Exercise aim: Begin at the first line of the records below and, please, give each line again exactly until the line with "The image size is (900, 428)." is included.

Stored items

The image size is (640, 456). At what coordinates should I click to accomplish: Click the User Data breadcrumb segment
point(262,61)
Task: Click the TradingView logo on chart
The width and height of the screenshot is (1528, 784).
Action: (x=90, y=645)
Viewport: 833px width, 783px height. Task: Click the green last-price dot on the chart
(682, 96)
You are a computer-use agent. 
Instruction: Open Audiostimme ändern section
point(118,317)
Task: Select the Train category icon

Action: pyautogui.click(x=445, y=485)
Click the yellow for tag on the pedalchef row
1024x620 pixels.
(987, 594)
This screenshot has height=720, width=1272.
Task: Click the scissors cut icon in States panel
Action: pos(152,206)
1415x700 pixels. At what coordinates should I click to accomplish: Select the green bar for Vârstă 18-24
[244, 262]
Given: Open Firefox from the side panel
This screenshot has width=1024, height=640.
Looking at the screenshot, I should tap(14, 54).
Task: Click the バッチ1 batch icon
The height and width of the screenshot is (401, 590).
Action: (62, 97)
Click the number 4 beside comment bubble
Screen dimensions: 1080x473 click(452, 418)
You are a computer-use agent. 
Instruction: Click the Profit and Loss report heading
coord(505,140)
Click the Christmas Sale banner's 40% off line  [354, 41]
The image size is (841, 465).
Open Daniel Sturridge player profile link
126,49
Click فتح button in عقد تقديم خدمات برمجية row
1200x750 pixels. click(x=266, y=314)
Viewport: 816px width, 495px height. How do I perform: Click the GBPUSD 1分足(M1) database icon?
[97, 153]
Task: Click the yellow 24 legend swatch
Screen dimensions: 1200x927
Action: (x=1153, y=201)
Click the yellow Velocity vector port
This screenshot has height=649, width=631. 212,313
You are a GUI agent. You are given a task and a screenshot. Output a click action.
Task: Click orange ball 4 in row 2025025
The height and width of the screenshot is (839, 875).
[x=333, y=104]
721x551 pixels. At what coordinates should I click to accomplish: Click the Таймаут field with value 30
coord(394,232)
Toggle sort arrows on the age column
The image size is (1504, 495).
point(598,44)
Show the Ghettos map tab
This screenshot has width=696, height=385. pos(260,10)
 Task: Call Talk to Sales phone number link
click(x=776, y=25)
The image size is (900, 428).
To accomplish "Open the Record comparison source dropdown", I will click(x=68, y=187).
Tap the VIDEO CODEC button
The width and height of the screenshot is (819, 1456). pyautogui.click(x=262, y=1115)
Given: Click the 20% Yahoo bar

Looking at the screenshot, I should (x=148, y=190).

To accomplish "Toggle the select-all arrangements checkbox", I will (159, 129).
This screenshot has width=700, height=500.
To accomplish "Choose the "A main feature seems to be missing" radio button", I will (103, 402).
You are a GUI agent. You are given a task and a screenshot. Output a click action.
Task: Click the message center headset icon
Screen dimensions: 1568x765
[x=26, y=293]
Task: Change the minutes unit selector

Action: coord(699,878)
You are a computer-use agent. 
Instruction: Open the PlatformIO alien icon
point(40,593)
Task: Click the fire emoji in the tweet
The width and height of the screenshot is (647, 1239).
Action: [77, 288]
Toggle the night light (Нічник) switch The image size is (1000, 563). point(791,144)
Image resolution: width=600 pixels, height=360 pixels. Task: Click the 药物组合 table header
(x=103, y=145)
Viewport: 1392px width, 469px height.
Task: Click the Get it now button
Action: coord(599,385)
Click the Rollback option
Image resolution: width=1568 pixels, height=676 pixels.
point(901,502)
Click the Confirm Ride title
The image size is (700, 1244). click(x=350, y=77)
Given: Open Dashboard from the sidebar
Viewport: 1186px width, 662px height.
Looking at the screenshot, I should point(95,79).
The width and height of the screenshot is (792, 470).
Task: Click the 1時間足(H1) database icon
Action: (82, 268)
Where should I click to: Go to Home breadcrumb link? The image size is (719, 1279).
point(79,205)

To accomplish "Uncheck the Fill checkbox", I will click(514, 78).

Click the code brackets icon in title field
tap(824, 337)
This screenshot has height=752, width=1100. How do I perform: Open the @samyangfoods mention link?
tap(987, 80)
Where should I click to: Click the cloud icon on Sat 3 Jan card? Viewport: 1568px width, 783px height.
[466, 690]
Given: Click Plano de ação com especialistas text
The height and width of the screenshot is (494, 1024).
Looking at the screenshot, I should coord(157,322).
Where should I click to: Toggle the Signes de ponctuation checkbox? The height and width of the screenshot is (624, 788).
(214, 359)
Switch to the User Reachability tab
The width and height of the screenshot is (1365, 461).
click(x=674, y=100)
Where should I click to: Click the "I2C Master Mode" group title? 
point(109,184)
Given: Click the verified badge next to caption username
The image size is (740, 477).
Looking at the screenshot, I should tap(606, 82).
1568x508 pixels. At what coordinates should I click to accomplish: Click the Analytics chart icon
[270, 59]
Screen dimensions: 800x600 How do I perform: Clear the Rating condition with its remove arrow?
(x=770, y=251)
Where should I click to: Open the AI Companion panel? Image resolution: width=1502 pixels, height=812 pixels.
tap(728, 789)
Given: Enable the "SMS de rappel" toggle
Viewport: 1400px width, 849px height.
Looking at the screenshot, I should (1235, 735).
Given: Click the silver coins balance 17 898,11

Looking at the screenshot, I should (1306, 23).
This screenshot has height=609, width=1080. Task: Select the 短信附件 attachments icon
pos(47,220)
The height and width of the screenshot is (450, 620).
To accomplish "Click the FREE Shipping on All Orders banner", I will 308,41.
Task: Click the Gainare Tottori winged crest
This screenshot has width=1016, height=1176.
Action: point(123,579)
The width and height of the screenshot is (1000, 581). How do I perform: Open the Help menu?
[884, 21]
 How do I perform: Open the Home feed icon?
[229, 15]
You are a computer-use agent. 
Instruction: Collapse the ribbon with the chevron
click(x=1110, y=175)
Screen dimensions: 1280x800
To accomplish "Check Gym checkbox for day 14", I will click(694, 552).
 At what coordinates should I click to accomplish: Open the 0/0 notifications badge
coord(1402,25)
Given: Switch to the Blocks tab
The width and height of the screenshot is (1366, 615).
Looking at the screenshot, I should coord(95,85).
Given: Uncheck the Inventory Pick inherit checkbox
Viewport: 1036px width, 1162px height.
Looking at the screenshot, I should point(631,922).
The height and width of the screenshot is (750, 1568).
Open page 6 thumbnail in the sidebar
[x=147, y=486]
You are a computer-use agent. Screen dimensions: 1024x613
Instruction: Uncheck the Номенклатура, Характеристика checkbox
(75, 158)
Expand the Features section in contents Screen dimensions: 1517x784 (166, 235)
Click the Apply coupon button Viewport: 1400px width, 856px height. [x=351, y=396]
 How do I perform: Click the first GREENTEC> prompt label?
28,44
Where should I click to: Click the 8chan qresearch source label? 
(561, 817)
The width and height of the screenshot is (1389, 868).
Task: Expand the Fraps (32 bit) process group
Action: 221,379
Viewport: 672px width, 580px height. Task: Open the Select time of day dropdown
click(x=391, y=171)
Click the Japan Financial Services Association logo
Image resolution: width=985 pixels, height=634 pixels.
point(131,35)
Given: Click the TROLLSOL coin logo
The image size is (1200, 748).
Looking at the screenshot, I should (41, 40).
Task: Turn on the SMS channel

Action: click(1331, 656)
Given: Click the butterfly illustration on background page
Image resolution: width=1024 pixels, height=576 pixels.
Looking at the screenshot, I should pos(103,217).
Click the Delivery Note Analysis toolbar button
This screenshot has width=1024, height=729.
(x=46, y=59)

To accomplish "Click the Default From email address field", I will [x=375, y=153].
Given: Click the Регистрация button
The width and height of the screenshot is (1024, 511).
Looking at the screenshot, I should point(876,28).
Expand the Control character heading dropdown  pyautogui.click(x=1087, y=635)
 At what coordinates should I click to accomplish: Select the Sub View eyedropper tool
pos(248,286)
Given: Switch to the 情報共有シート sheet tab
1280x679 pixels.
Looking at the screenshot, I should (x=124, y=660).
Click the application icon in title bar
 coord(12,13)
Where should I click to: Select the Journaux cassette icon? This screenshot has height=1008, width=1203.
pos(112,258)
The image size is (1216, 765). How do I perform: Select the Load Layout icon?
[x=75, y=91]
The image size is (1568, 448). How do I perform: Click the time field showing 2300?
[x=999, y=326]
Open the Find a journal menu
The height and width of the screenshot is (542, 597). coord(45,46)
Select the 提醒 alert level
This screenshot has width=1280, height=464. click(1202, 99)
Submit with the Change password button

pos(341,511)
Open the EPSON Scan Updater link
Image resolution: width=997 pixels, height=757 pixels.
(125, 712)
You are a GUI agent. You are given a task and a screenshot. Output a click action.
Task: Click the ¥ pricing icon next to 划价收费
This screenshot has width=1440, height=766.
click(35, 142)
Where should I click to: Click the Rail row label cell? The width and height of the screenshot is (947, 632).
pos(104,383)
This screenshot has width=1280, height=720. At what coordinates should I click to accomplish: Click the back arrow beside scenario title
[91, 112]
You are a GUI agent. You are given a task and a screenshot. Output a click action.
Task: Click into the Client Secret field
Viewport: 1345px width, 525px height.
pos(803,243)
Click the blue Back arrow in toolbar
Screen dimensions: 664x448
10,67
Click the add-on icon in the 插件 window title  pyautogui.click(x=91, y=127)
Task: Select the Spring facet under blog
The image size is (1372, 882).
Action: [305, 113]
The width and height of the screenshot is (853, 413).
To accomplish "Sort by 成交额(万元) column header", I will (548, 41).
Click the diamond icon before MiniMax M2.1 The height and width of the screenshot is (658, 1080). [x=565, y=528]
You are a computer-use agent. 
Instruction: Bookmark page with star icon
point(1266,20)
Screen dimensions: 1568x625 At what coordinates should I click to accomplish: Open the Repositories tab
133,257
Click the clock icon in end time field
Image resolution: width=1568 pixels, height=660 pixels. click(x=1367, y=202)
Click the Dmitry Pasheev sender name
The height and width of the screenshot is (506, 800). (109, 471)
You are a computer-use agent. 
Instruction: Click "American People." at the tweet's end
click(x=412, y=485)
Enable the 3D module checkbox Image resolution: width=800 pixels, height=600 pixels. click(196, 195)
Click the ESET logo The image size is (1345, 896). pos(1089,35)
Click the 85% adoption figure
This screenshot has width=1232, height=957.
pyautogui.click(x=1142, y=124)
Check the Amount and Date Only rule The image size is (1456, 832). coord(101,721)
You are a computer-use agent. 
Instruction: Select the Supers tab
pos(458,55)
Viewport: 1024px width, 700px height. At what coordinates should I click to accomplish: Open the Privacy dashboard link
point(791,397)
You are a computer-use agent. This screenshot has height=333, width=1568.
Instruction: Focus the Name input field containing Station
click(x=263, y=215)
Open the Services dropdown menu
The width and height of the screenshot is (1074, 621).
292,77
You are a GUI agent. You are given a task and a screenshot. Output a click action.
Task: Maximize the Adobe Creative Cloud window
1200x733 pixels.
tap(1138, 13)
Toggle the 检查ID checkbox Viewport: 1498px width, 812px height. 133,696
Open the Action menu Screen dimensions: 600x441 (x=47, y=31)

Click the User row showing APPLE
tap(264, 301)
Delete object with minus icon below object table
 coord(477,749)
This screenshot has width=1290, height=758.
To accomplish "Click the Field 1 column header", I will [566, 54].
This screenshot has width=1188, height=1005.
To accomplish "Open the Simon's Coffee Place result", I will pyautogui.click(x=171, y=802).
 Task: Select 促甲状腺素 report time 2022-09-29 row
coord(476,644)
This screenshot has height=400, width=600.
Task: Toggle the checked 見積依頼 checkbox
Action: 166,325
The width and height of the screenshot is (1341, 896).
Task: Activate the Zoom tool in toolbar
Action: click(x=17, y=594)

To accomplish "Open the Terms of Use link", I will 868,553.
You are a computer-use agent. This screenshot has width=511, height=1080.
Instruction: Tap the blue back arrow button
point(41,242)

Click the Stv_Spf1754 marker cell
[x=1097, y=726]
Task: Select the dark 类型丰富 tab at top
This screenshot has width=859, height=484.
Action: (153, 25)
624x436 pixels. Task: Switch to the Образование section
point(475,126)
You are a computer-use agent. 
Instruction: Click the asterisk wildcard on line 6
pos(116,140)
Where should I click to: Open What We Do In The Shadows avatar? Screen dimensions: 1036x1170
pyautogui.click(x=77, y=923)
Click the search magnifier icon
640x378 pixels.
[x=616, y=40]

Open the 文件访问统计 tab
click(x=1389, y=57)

Answer section:
The image size is (640, 456). At what coordinates should I click to accomplish: Click the User Data breadcrumb segment
point(262,61)
Task: Click the TradingView logo on chart
The width and height of the screenshot is (1528, 784).
Action: (x=90, y=645)
Viewport: 833px width, 783px height. Task: Click the green last-price dot on the chart
(682, 96)
You are a computer-use agent. 
Instruction: Open Audiostimme ändern section
point(118,317)
Task: Select the Train category icon

Action: pyautogui.click(x=445, y=485)
Click the yellow for tag on the pedalchef row
1024x620 pixels.
(987, 594)
This screenshot has height=720, width=1272.
Task: Click the scissors cut icon in States panel
Action: pos(152,206)
1415x700 pixels. At what coordinates should I click to accomplish: Select the green bar for Vârstă 18-24
[244, 262]
Given: Open Firefox from the side panel
This screenshot has width=1024, height=640.
Looking at the screenshot, I should tap(14, 54).
Task: Click the バッチ1 batch icon
The height and width of the screenshot is (401, 590).
Action: (62, 97)
Click the number 4 beside comment bubble
Screen dimensions: 1080x473 click(452, 418)
You are a computer-use agent. 
Instruction: Click the Profit and Loss report heading
coord(505,140)
Click the Christmas Sale banner's 40% off line  [354, 41]
The image size is (841, 465).
Open Daniel Sturridge player profile link
126,49
Click فتح button in عقد تقديم خدمات برمجية row
1200x750 pixels. click(x=266, y=314)
Viewport: 816px width, 495px height. How do I perform: Click the GBPUSD 1分足(M1) database icon?
[97, 153]
Task: Click the yellow 24 legend swatch
Screen dimensions: 1200x927
Action: (x=1153, y=201)
Click the yellow Velocity vector port
This screenshot has height=649, width=631. 212,313
You are a GUI agent. You are given a task and a screenshot. Output a click action.
Task: Click orange ball 4 in row 2025025
The height and width of the screenshot is (839, 875).
[x=333, y=104]
721x551 pixels. At what coordinates should I click to accomplish: Click the Таймаут field with value 30
coord(394,232)
Toggle sort arrows on the age column
The image size is (1504, 495).
point(598,44)
Show the Ghettos map tab
This screenshot has width=696, height=385. pos(260,10)
 Task: Call Talk to Sales phone number link
click(x=776, y=25)
The image size is (900, 428).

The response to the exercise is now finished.